The war in Balkh, far from the Taliban strongholds of Afghanistan’s south and east, offers an explanation for the intractability of this conflict. Insurgents here do not mass to fight the Afghan, US, or German troops in the region. Among the ethnic Tajiks and Hazaras who predominate here, the largely Pashtun Taliban has found little support.

But the insurgents evade and calculate, picking targets for assassinations and suicide bombings.

Outside the city, insurgents have posted directives in mosques, using Islamic Emirate of Afghanistan stationery, ordering residents to give them 10 percent of their crops. The insurgents make late-night house calls to enforce the demand. “They give you two or three days, then they beat you,’’ said one resident, who gave his share. Other fliers, bearing images of a sword, pistol, and noose, warn Afghans not to send their daughters to school.

“When the sun goes down, they don’t care about the government,’’ said the resident, who spoke on the condition of anonymity out of fear for his safety. “They are ruling the districts and villages.’’

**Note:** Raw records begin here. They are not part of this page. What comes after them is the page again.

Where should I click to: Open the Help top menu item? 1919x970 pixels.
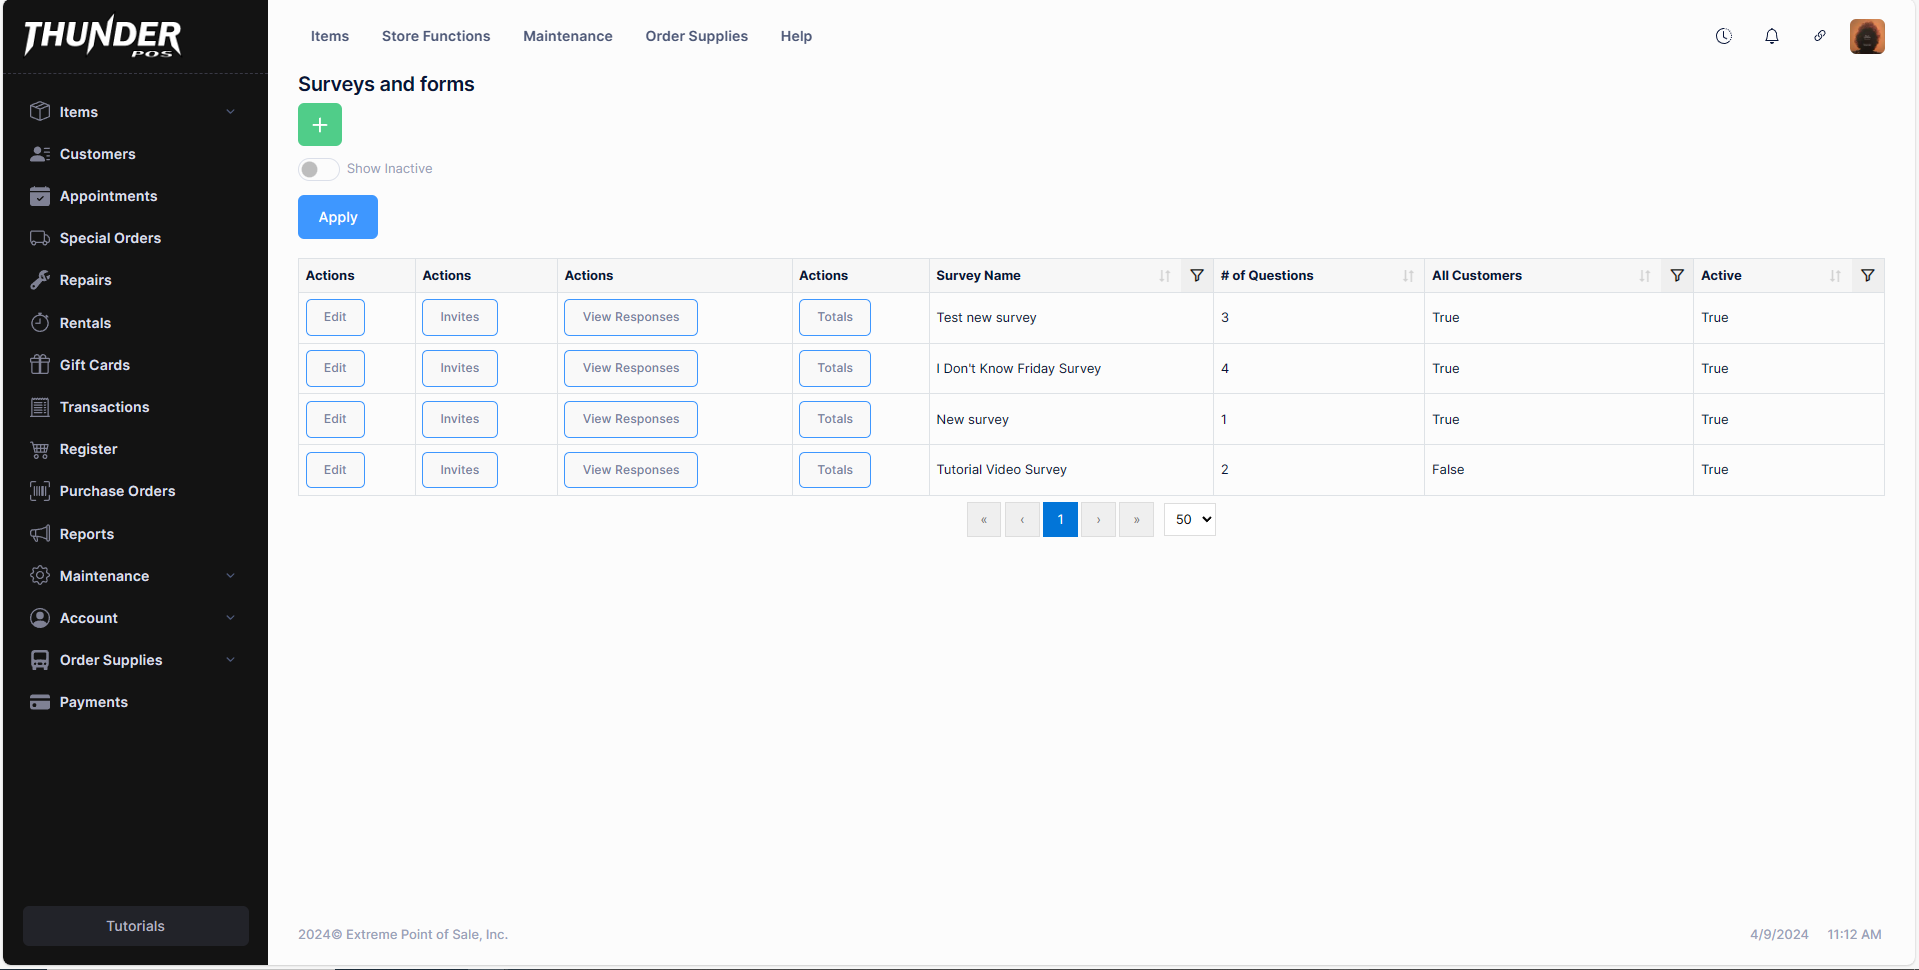point(796,36)
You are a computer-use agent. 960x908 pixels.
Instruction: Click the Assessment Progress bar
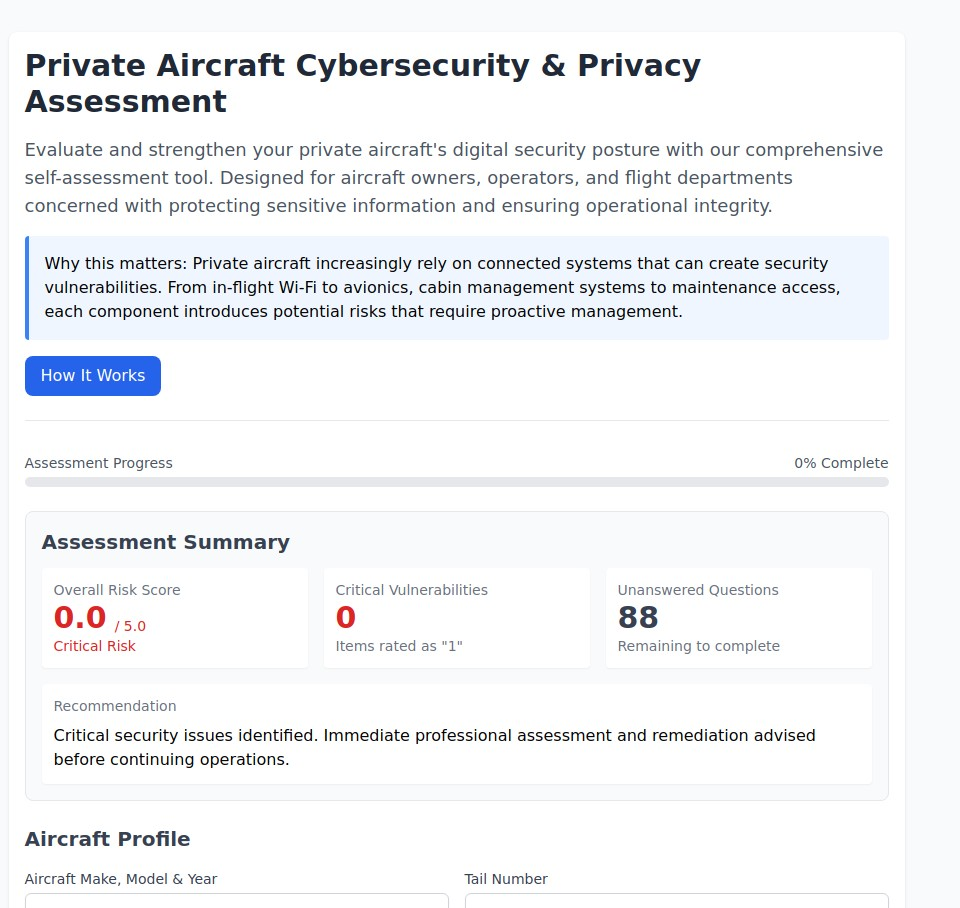456,481
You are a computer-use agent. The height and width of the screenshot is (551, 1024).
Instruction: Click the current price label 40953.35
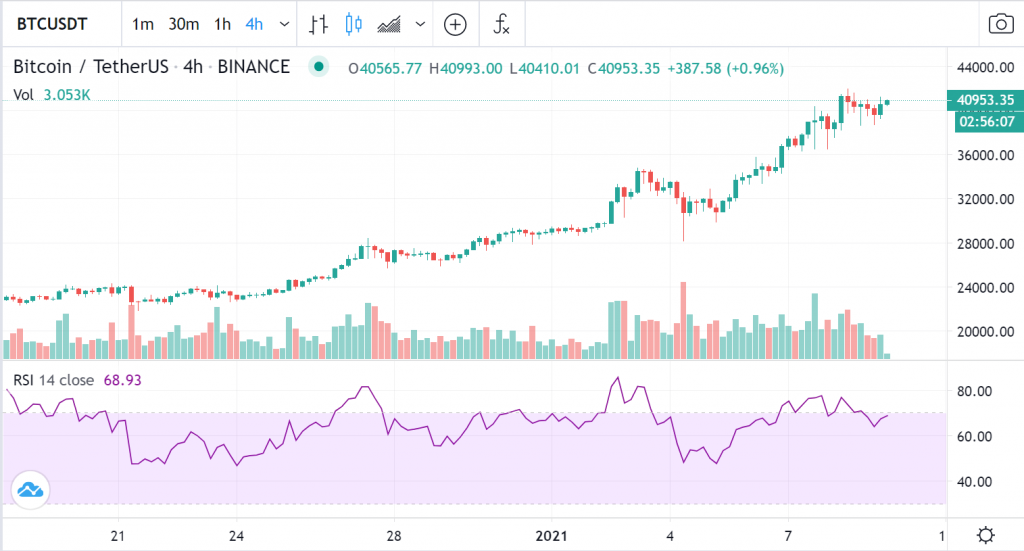click(986, 100)
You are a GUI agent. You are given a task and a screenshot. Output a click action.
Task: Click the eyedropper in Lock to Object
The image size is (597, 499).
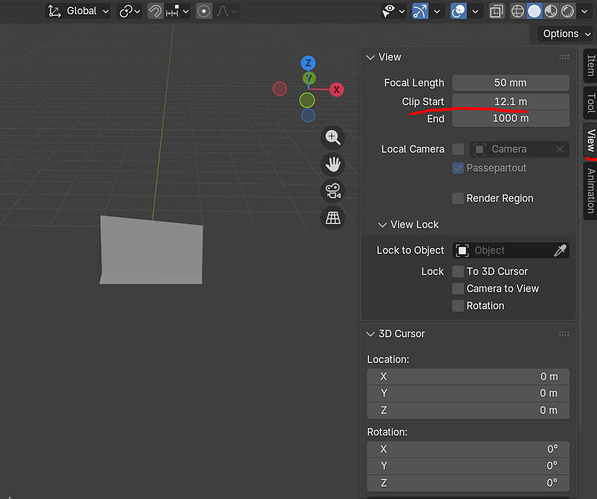560,250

In recent months, Afghan forces working with US Special Operations troops have conducted night raids, capturing or killing at least 10 Taliban leaders in the province, according to a senior Afghan intelligence official. But Taliban members and Afghan officials agree that a core group of 300 to 400 insurgents, who retreat to Pakistan for training and winter refuge, still circulates in Balkh.

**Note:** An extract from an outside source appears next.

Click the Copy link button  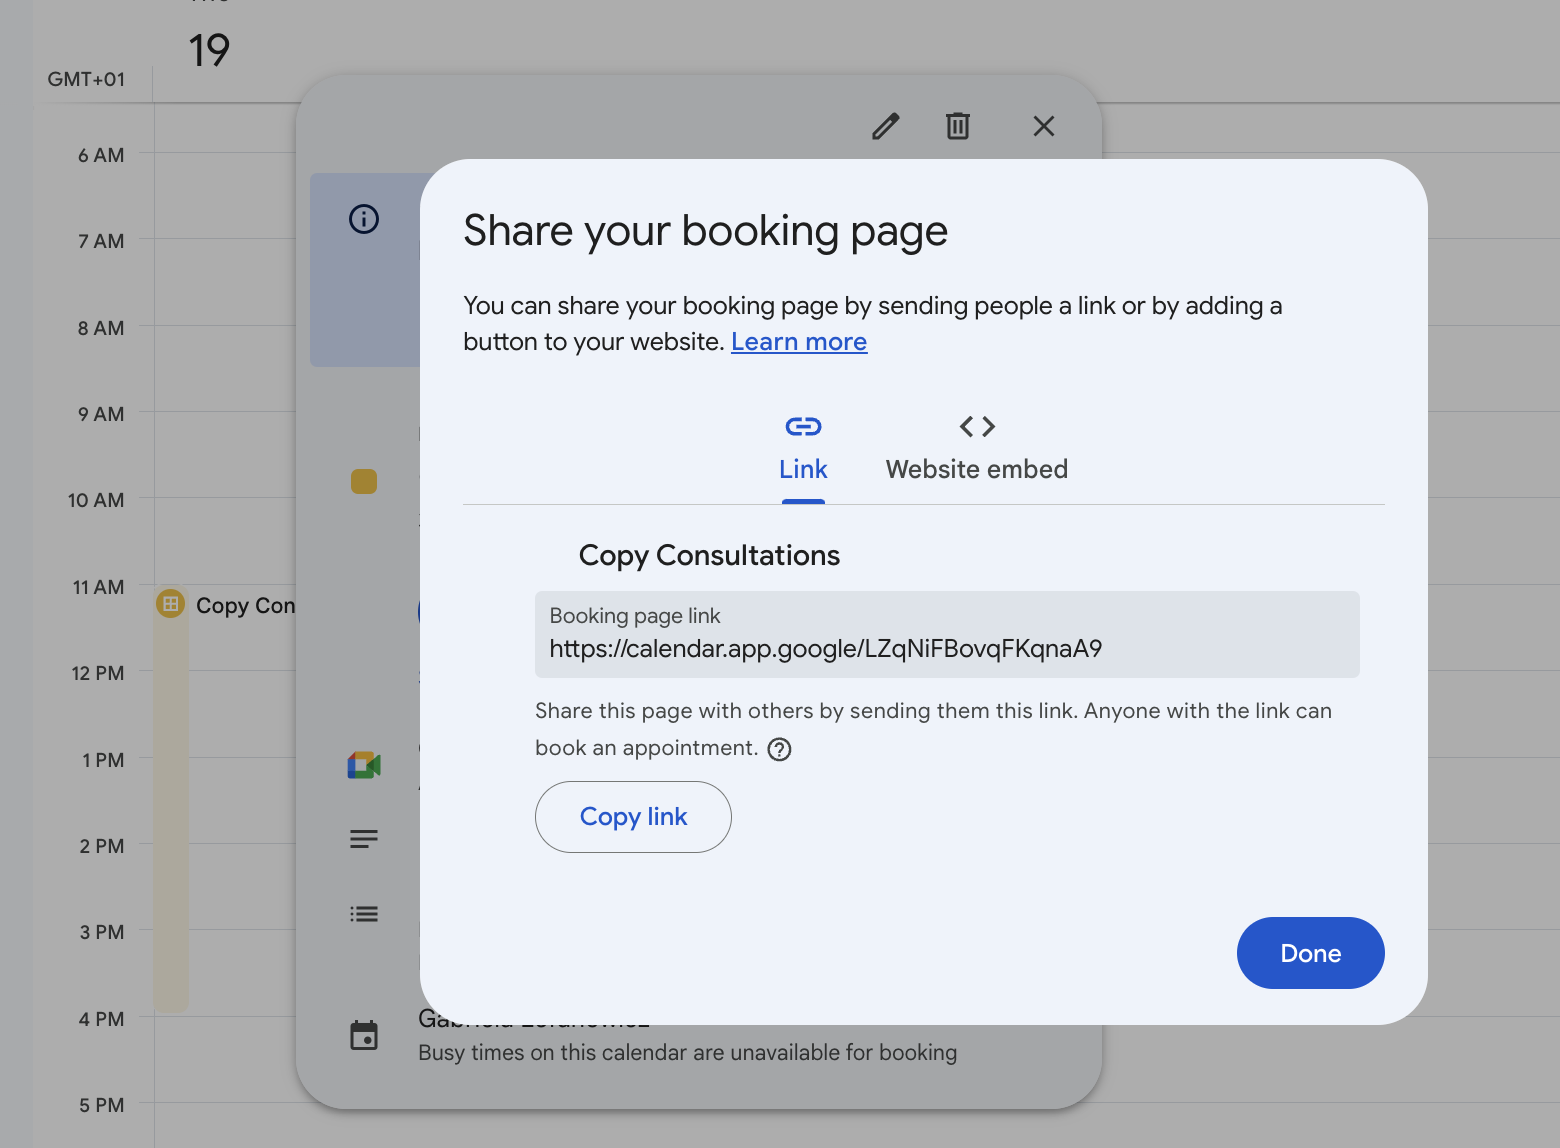point(632,817)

“If we didn’t do these operations, the enemy would definitely be trying more commando-style attacks,’’ said the intelligence official, who was not authorized to speak on the record. “But no matter how much pressure they’re under, how big their losses, they still fight.’’

Three Taliban members interviewed separately here offered consistent explanations for why they fight. They said they consider the Afghan government corrupt and rapacious. The US and NATO troops, they said, are occupiers waging a war against Islam. The three Taliban members are all Pashtuns, a minority group in Balkh, and they described feeling discriminated against by the locally powerful Tajiks.

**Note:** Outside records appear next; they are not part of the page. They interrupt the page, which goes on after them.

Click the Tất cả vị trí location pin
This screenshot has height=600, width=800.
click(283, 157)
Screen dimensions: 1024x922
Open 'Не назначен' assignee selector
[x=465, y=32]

“How can it be that the other ethnic groups are human but Pashtuns are not human?’’ asked Saleh Mohammad, who was secretary to the provincial governor during the Taliban’s 1996-2001 reign. He said that he stayed with the Taliban because he was imprisoned after the group was ousted and that Pashtuns have been excluded from the economic spoils by the current governor, Attah Mohammed Noor, a Tajik.

Mohammad described a vibrant underground support network for the insurgency in Balkh, with residents, including powerful businessmen, funneling money, motorcycles, weapons, and food to the fighters.

But he acknowledged the Taliban’s relative weakness in the north compared with other areas.

“The process of Talibanization is new in Balkh. We are at the stage of propaganda: inspiring people, inviting them to jihad, preaching in mosques,’’ he said. “Nowadays everyone is praying against the Americans.’’

The Taliban’s expanded use of assassinations as a tactic has exacted its most obvious toll in Kandahar Province - where President Hamid Karzai’s half brother and the mayor of Kandahar city were killed - but it has also destabilized the north. Noor, the Balkh governor, lives amid elaborate security. The top police official in the north, General Daud Daud, was killed this year in a bombing. The police chief of Kunduz was killed in March, five months after the province’s governor died in a mosque bombing.